Ein solches System wurde in einem ersten Projekt an der Universität Leeds installiert. Deren High Performance Computing (HPC)-System, das für Simulationen und andere anspruchsvolle Berechnungen in der Forschung verwendet wird, wurde durch das flüssiggekühlte Serversystem von Iceotope ersetzt. Die Absicht der Universität war es, den CO2-Fussabdruck ihrer Rechensysteme zu reduzieren – und das ist ihnen auch gelungen: Der Energieaufwand für die Kühlung konnte um über 80 Prozent gesenkt werden.
Ein weiteres Ziel des Projekts war, zu prüfen, ob die Abwärme von IT-Systemen genutzt werden kann. Auch dieses wurde erfüllt: Ein sekundärer Warmwasserkreislauf nimmt die Wärme aus dem Serverschrank auf und verwendet sie, um das Labor für Thermofluidmechanik zu heizen.

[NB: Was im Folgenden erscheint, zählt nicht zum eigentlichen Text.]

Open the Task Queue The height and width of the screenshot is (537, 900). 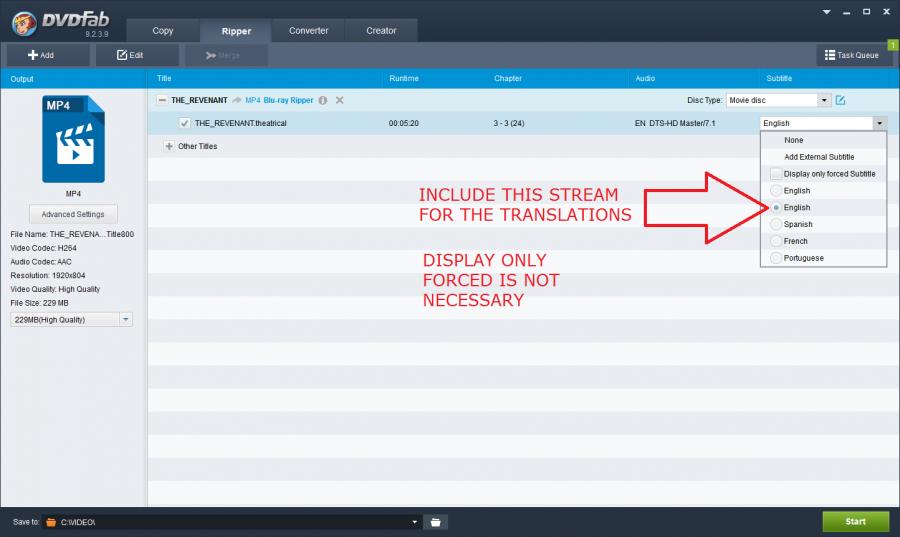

Das Projekt begeisterte unter anderem das Uptime Institute in New York, das der Universität Leeds, Iceotope und 3M Ende 2013 den Green Enterprise IT Award verlieh. Diese Auszeichnung wird jährlich an Projekte und Innovationen verliehen, die den Energie- und Ressourcenverbrauch von IT signifikant verbessern.
Power Usage Effectiveness (PUE)
Die Power Usage Effectiveness, kurz PUE, bezeichnet einen international anerkannten Messwert für die Energieeffizienz von Rechenzentren. Er berechnet sich puttygen , indem der gesamte Energieverbrauch eines Rechenzentrums durch die Energie, die vom IT-Equipment verbraucht wird, geteilt wird.
PUE = (Gesamter Energieverbrauch) / (Energieverbrauch durch IT)
Je näher dieser Wert an 1.0 liegt, desto effizienter ist das Rechenzentrum. Ein PUE von 1.0 würde also ein Rechenzentrum bedeuten, bei dem keinerlei Energie durch Infrastruktur wie beispielsweise Kühlung oder Beleuchtung verbraucht wird.